Wednesday, September 21, 2022

Mother loses appeal in custody case, Ontario court sends her three children to Nigeria

An Ontario appeal court has sent three children back to Nigeria and the custody of their father, rejecting their mother’s arguments that she could not get a fair shake in that country because of patriarchal attitudes and anti-gay prejudice.

The case of Olubukola Ajayi and Eyitope Ajayi is one of a growing number of disputes in Canada that set concerns about international child abduction against arguments about unfairness and discrimination in foreign jurisdictions.

Ms. Ajayi argued in court that she was justified in bringing their three young children to Canada without the father’s consent last November, because of discrimination, abuse (which Mr. Ajayi denies committing), patriarchal attitudes and the influence of her ex-husband’s family in Nigeria.

She asked the Ontario Superior Court to assume jurisdiction for the couple’s parenting issues and grant her sole decision-making authority over the children.

On the same day, Mr. Ajayi asked a Nigerian court to dissolve the marriage.

In Nigeria, homosexual acts may be punished with jail sentences. Mr. Ajayi made reference in a court document filed in Nigeria to Ms. Ajayi being linked to the LGBTQ community. That forced Ontario judges, in an initial ruling and an appeal, to grapple with how Nigeria’s legal system operates, and determine whether its courts would put the children first.

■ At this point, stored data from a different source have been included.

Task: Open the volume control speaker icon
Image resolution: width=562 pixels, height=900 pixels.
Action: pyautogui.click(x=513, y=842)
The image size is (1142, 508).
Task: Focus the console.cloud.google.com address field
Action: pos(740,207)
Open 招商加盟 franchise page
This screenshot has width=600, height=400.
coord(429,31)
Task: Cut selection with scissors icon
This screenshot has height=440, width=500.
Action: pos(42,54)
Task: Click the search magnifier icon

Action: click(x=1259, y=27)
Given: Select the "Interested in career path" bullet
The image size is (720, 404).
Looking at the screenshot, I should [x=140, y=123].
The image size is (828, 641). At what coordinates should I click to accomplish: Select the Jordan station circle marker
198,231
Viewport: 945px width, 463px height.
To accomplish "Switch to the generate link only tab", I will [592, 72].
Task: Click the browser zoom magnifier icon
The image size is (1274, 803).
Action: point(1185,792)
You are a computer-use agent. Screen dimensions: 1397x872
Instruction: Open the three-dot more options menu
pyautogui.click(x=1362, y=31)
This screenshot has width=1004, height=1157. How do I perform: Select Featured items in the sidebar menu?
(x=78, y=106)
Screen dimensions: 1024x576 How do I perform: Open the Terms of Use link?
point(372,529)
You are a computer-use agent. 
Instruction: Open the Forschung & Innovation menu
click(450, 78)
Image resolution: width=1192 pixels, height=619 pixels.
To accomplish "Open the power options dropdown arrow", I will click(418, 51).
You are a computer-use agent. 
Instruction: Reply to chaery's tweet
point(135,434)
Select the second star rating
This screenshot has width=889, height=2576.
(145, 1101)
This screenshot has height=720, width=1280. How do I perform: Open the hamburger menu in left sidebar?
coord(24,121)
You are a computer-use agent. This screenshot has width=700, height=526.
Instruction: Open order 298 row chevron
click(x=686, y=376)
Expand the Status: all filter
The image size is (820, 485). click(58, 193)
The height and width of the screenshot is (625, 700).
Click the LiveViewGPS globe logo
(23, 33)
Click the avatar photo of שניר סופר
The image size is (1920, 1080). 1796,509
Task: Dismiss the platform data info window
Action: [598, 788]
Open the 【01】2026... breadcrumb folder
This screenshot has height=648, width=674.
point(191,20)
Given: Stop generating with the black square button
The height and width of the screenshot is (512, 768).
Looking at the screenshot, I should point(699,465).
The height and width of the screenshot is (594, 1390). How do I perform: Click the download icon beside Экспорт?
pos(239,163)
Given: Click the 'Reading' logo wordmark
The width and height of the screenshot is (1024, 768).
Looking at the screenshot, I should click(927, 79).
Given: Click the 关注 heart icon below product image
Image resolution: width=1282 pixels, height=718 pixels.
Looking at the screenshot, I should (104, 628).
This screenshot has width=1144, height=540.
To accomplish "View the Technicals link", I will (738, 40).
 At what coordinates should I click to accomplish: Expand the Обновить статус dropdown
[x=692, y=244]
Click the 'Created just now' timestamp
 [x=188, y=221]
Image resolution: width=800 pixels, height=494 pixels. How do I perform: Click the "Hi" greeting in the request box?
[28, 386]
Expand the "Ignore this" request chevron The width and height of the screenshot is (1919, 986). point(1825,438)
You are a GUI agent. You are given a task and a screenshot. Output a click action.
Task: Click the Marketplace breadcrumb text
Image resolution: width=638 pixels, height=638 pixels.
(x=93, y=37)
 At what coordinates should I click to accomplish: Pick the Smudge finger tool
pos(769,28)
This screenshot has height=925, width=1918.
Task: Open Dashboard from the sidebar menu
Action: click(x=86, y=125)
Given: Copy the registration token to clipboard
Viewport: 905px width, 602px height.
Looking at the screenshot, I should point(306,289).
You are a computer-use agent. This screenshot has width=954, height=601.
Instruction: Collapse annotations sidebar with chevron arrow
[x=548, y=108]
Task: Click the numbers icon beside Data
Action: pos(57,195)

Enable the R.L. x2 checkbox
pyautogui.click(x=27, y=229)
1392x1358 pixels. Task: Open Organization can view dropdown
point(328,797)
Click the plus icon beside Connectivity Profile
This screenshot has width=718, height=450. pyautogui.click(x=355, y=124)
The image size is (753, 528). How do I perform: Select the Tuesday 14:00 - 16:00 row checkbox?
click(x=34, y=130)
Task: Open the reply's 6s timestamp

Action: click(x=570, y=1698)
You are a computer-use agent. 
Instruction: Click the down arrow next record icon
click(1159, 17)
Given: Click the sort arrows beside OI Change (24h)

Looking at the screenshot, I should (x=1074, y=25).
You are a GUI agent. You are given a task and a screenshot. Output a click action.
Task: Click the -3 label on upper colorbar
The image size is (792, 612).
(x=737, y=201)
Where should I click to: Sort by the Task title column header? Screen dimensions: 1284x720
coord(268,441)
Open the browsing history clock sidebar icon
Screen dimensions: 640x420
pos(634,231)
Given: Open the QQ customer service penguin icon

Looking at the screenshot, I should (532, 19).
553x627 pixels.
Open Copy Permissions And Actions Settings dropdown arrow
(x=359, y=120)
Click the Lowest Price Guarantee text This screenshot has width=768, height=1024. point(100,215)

“I ran here just for a fair shot at protecting my rights as their mom,” Ms. Ajayi, who trained as a lawyer in Nigeria, said in an interview. Both she and her ex-husband are dual citizens of Canada and Nigeria, as are the children; Ms. Ajayi travelled to Canada to give birth to the children here.

But the courts here, she said, “did not understand how being a man in Nigeria gives all this extra privilege and power. I had never planned to alienate my children from their father and his family. But I knew that that’s what they wanted to do to me in Nigeria.”

Paul Riley, a lawyer for the father, said the decision showed that Ontario courts will stand up to child abduction.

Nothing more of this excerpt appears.